Tuesday, August 21, 2012

Two leaky designs related to URL length limit

I discuss two cases of leaky design in this post. This first is Google Calendar, and the second is eBay POST caching.

Google Calendar

If you are using Google Calendar, you might have seen the broken droid with 414 code like this.

The reason for 414 is that the request URI is so long that the server refuses to handle. The maximum length of URL allowed by a server depends on its implementation. No matter it is 255 bytes or 2k characters or even 4k characters, it will reach the limit when URL is used to encoding a complicate request query parameters.

In the case of Google Calendar, when a user clicks the link to add events in GMail. An HTTP GET request is sent to Calender server with the details of the events encoded in the URL. For normal event often represented in iCalendar format, the URL can provide enough room for the data. Some event message might attach other extra text inside, when GMail tries to encode those into the request URI to Calendar, 414 might happen.

A possible solution can be a modified version of GMail that ensure a proper length of the URL with important information encoded inside. However, that is not a right solution. It is because the interface design between GMail and Google Calendar is not RESTful or simply does not follow the HTTP specification. HTTP GET is for retrieving the representation of a resource not for creating a new resource. A side effect of such a design is a duplicate even will be created every time a user clicks the same link and issues the same HTTP GET request.

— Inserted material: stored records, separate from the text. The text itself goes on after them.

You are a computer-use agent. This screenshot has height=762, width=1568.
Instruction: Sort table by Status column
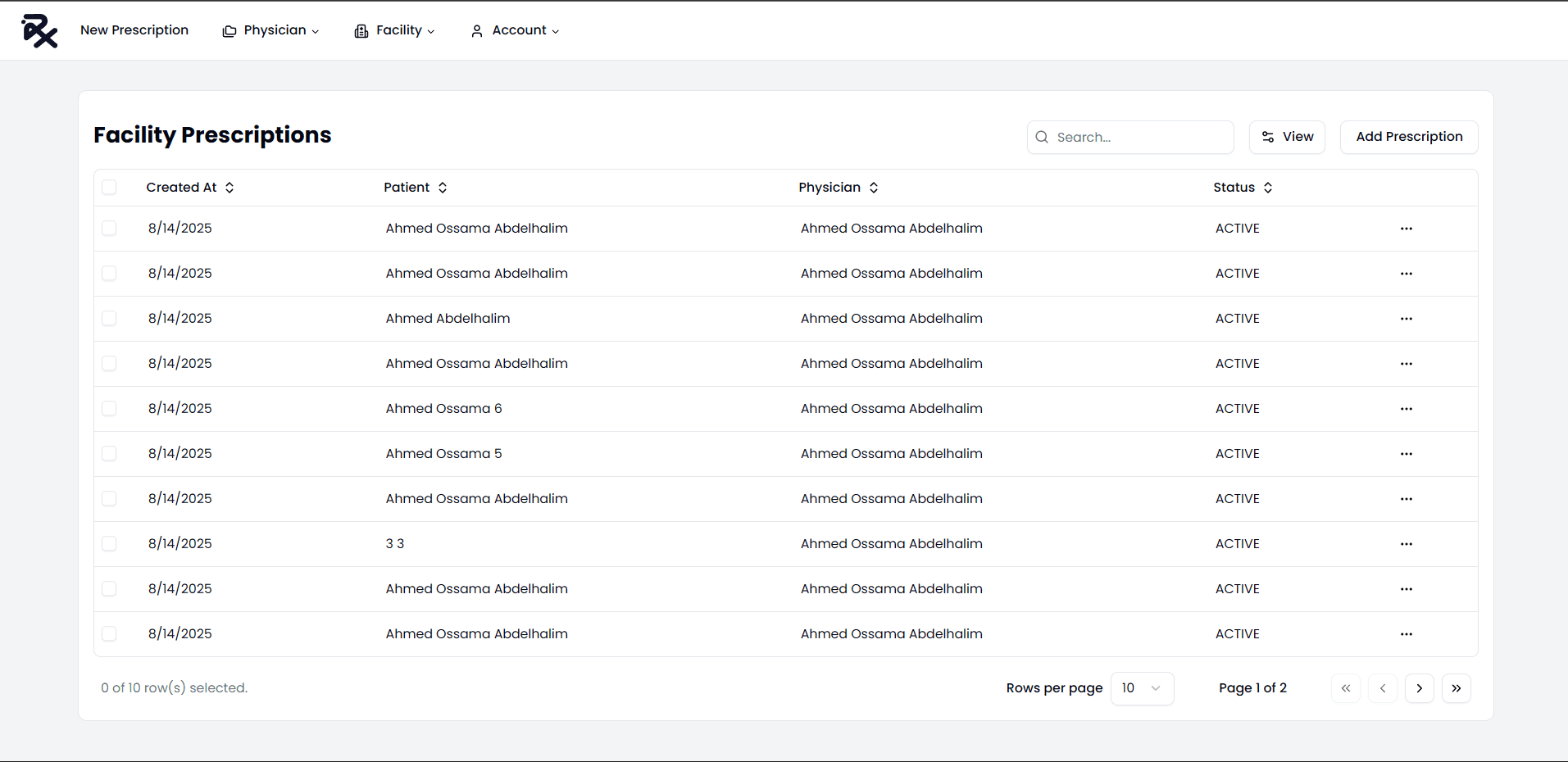coord(1243,188)
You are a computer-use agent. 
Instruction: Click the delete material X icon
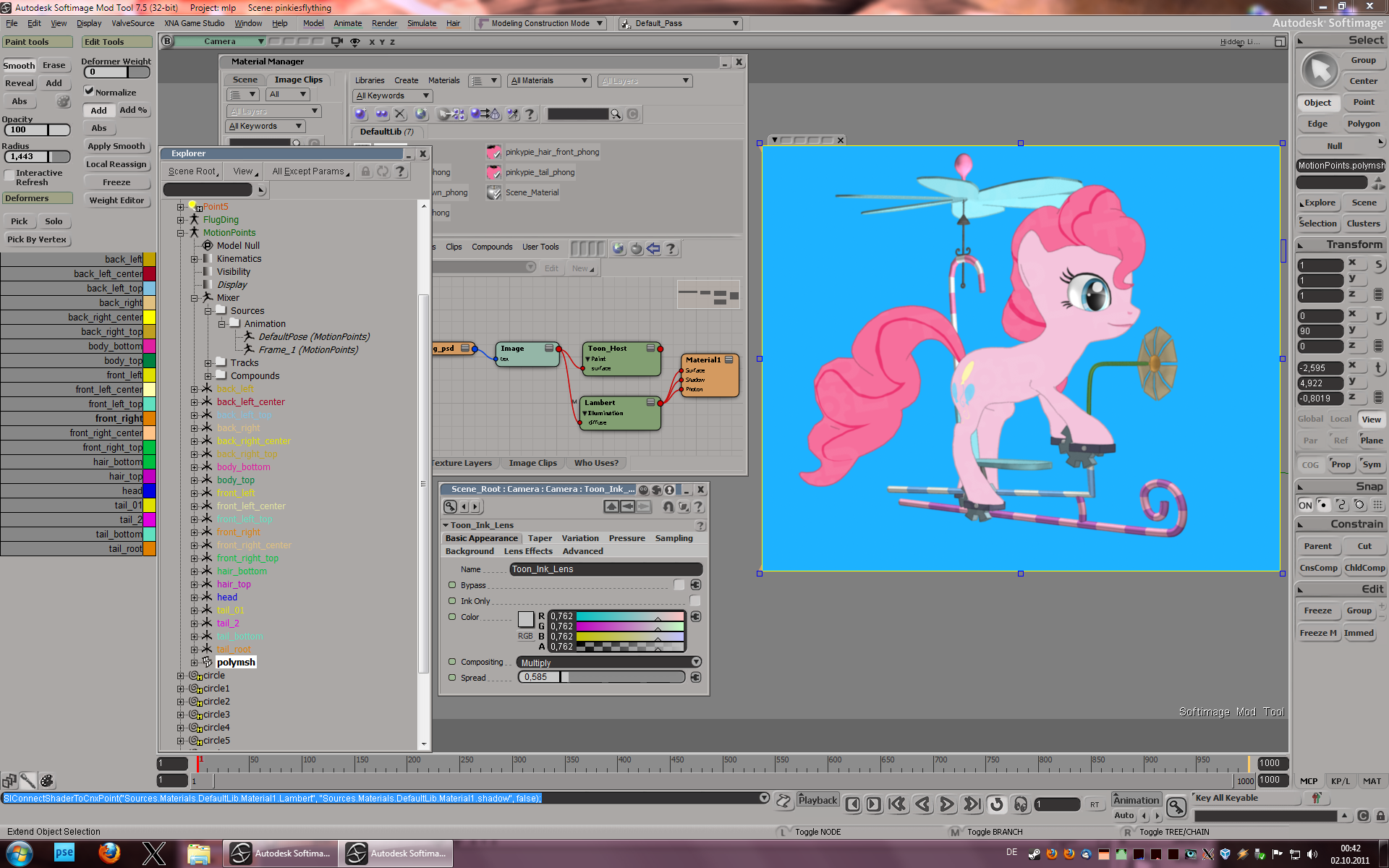(x=400, y=114)
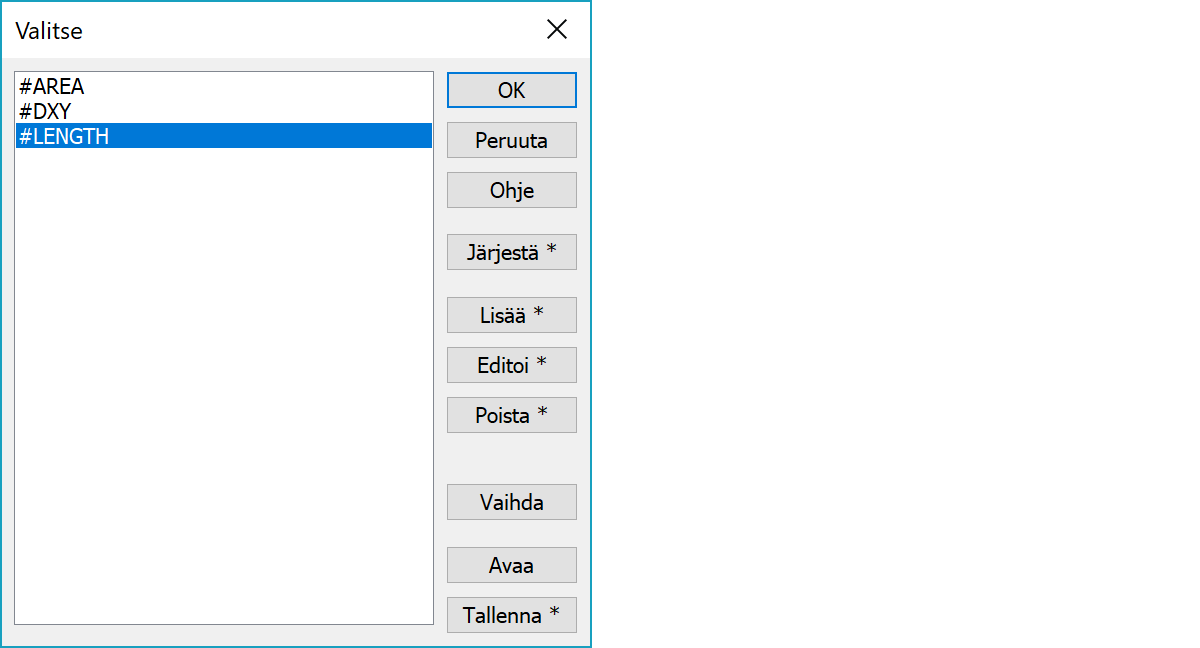The image size is (1200, 648).
Task: Open a file with Avaa
Action: [511, 565]
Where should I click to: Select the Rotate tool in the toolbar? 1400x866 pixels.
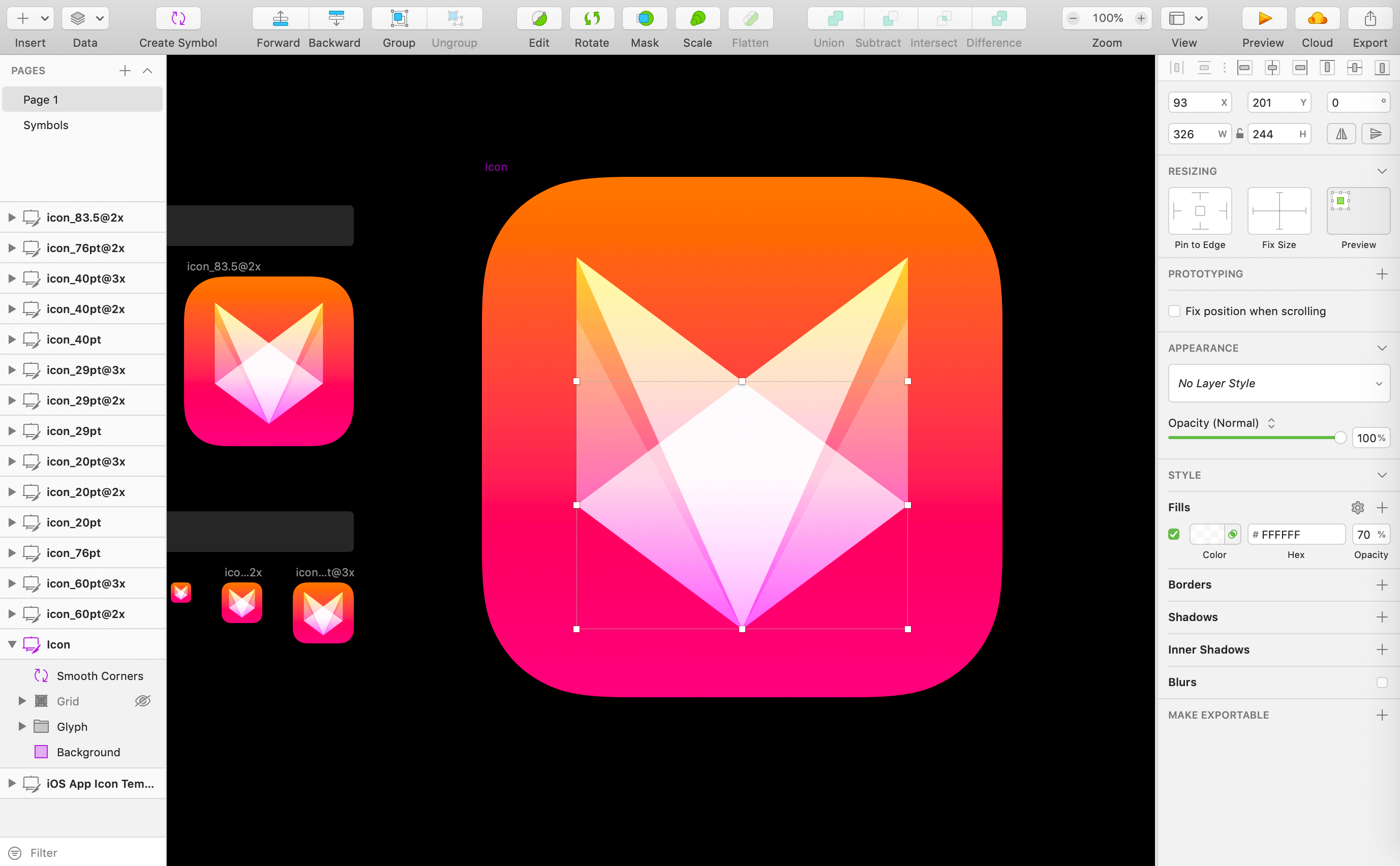coord(592,18)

A straightforward fix is to use POST to create a new event, and the details in the original email can then be easily included in the message body. 414 will never happen. In order to prevent creation of duplicated event, the server might need to verify if it is the same event that already existed on the same time slot.

If, in some cases, the designer really want to create a new resource by a GET request, the request URI should be able to identify the resource to be created. That is, instead return a 404, the server creates a new resource based on the request URI, and then returns the representation of that resource. For a server serves many concurrent clients that might request that URL at the same time, special care needs to be taken to prevent creation of duplication resource on the server and also holds the following requests until the resource representation is available. I developed such a service by using a Servlet Filter to do these tasks with Jetty continuation.

eBay POST caching

In this post, eBay engineer described their careful design of caching POST messages for eBay search. Two major motivation of this design is 1) to leverage the performance and scalability benefits of HTTP caching, and 2) to avoid the length limitation of HTTP request URI. I think the design is leaky because it might introduce extra special header to the message and very naturally not all the intermediaries can understand those headers and help the caching. The forward and reverse proxies in the diagram might only be the customized deployment of eBay.

As Akara Sucharitakul pointed out in his comment, a 303 can be used for the initial POST request,and then caching will work with the following GET. However, this does not reduce the round-trip time. My thought is to generate the MD5 key on the client via JavaScript, and then GET the resource identified by the key. If the user is lucky to be the first to issue such a request, a 404 will be returned, and then the client will do the real POST to create that resource on the server.